* [Task prompt] Output each of the lines below verbatim, in their original order, including every one of them.

* [Dataset excerpts]
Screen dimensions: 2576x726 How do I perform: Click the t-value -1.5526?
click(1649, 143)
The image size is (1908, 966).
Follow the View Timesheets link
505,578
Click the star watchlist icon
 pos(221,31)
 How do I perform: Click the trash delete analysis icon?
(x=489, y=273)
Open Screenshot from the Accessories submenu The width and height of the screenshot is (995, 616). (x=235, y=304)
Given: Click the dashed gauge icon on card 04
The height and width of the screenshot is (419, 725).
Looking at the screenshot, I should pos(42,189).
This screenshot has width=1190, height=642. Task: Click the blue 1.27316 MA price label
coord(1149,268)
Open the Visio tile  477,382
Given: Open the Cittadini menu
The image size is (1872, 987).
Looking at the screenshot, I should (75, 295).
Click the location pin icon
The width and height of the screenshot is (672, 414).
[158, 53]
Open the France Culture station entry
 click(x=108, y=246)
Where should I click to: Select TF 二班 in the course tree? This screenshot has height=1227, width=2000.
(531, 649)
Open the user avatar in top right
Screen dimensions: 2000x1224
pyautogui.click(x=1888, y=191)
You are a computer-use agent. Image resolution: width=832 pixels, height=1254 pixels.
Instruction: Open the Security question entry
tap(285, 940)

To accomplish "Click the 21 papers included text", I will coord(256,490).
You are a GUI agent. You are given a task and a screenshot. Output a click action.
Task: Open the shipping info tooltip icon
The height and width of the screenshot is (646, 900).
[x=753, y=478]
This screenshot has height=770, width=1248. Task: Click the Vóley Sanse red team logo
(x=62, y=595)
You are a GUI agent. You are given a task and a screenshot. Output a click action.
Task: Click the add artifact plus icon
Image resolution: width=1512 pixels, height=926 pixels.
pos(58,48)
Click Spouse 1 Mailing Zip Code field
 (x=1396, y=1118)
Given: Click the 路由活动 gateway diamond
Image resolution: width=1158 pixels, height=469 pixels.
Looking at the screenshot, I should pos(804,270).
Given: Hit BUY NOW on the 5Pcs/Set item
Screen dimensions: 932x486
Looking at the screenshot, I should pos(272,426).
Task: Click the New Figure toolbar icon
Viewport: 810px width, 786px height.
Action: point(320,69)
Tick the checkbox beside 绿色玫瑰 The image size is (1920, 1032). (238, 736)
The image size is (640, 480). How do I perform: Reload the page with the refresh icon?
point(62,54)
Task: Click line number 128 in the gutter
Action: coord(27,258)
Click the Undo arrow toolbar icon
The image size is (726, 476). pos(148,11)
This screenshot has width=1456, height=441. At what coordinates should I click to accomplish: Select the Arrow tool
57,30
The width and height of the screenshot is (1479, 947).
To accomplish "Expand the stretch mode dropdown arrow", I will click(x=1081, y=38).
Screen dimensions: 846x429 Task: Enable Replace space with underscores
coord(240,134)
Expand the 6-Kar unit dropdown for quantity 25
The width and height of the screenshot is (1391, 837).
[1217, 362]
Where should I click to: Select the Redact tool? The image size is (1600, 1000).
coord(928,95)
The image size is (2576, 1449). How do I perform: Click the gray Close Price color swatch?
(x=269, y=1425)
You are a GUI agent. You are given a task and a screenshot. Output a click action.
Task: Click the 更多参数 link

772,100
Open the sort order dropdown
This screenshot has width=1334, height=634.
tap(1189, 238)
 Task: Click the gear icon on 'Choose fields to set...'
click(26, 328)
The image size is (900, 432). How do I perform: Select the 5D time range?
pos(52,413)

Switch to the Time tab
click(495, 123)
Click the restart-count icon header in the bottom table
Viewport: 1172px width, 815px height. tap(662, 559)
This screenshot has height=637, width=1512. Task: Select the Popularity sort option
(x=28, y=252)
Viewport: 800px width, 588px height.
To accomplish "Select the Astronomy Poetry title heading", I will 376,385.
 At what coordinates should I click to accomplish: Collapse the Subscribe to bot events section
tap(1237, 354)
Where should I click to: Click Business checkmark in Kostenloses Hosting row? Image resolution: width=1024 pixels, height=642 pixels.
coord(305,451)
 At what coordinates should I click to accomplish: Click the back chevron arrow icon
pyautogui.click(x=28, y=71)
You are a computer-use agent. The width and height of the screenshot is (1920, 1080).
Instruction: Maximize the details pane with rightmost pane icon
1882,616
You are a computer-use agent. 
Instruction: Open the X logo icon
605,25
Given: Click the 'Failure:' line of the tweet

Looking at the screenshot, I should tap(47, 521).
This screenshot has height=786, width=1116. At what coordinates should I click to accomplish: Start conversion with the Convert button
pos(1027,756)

* [Result]
Screen dimensions: 2576x726 How do I perform: Click the t-value -1.5526?
click(1649, 143)
The image size is (1908, 966).
Follow the View Timesheets link
505,578
Click the star watchlist icon
 pos(221,31)
 How do I perform: Click the trash delete analysis icon?
(x=489, y=273)
Open Screenshot from the Accessories submenu The width and height of the screenshot is (995, 616). (x=235, y=304)
Given: Click the dashed gauge icon on card 04
The height and width of the screenshot is (419, 725).
Looking at the screenshot, I should pos(42,189).
This screenshot has width=1190, height=642. Task: Click the blue 1.27316 MA price label
coord(1149,268)
Open the Visio tile  477,382
Given: Open the Cittadini menu
The image size is (1872, 987).
Looking at the screenshot, I should (75, 295).
Click the location pin icon
The width and height of the screenshot is (672, 414).
[158, 53]
Open the France Culture station entry
 click(x=108, y=246)
Where should I click to: Select TF 二班 in the course tree? This screenshot has height=1227, width=2000.
(531, 649)
Open the user avatar in top right
Screen dimensions: 2000x1224
pyautogui.click(x=1888, y=191)
You are a computer-use agent. Image resolution: width=832 pixels, height=1254 pixels.
Instruction: Open the Security question entry
tap(285, 940)

To accomplish "Click the 21 papers included text", I will coord(256,490).
You are a GUI agent. You are given a task and a screenshot. Output a click action.
Task: Open the shipping info tooltip icon
The height and width of the screenshot is (646, 900).
[x=753, y=478]
This screenshot has height=770, width=1248. Task: Click the Vóley Sanse red team logo
(x=62, y=595)
You are a GUI agent. You are given a task and a screenshot. Output a click action.
Task: Click the add artifact plus icon
Image resolution: width=1512 pixels, height=926 pixels.
pos(58,48)
Click Spouse 1 Mailing Zip Code field
 (x=1396, y=1118)
Given: Click the 路由活动 gateway diamond
Image resolution: width=1158 pixels, height=469 pixels.
Looking at the screenshot, I should pos(804,270).
Given: Hit BUY NOW on the 5Pcs/Set item
Screen dimensions: 932x486
Looking at the screenshot, I should pos(272,426).
Task: Click the New Figure toolbar icon
Viewport: 810px width, 786px height.
Action: point(320,69)
Tick the checkbox beside 绿色玫瑰 The image size is (1920, 1032). (238, 736)
The image size is (640, 480). How do I perform: Reload the page with the refresh icon?
point(62,54)
Task: Click line number 128 in the gutter
Action: coord(27,258)
Click the Undo arrow toolbar icon
The image size is (726, 476). pos(148,11)
This screenshot has width=1456, height=441. At what coordinates should I click to accomplish: Select the Arrow tool
57,30
The width and height of the screenshot is (1479, 947).
To accomplish "Expand the stretch mode dropdown arrow", I will click(x=1081, y=38).
Screen dimensions: 846x429 Task: Enable Replace space with underscores
coord(240,134)
Expand the 6-Kar unit dropdown for quantity 25
The width and height of the screenshot is (1391, 837).
[1217, 362]
Where should I click to: Select the Redact tool? The image size is (1600, 1000).
coord(928,95)
The image size is (2576, 1449). How do I perform: Click the gray Close Price color swatch?
(x=269, y=1425)
You are a GUI agent. You are given a task and a screenshot. Output a click action.
Task: Click the 更多参数 link

772,100
Open the sort order dropdown
This screenshot has width=1334, height=634.
tap(1189, 238)
 Task: Click the gear icon on 'Choose fields to set...'
click(26, 328)
The image size is (900, 432). How do I perform: Select the 5D time range?
pos(52,413)

Switch to the Time tab
click(495, 123)
Click the restart-count icon header in the bottom table
Viewport: 1172px width, 815px height. tap(662, 559)
This screenshot has height=637, width=1512. Task: Select the Popularity sort option
(x=28, y=252)
Viewport: 800px width, 588px height.
To accomplish "Select the Astronomy Poetry title heading", I will 376,385.
 At what coordinates should I click to accomplish: Collapse the Subscribe to bot events section
tap(1237, 354)
Where should I click to: Click Business checkmark in Kostenloses Hosting row? Image resolution: width=1024 pixels, height=642 pixels.
coord(305,451)
 At what coordinates should I click to accomplish: Click the back chevron arrow icon
pyautogui.click(x=28, y=71)
You are a computer-use agent. The width and height of the screenshot is (1920, 1080).
Instruction: Maximize the details pane with rightmost pane icon
1882,616
You are a computer-use agent. 
Instruction: Open the X logo icon
605,25
Given: Click the 'Failure:' line of the tweet

Looking at the screenshot, I should tap(47, 521).
This screenshot has height=786, width=1116. At what coordinates should I click to accomplish: Start conversion with the Convert button
pos(1027,756)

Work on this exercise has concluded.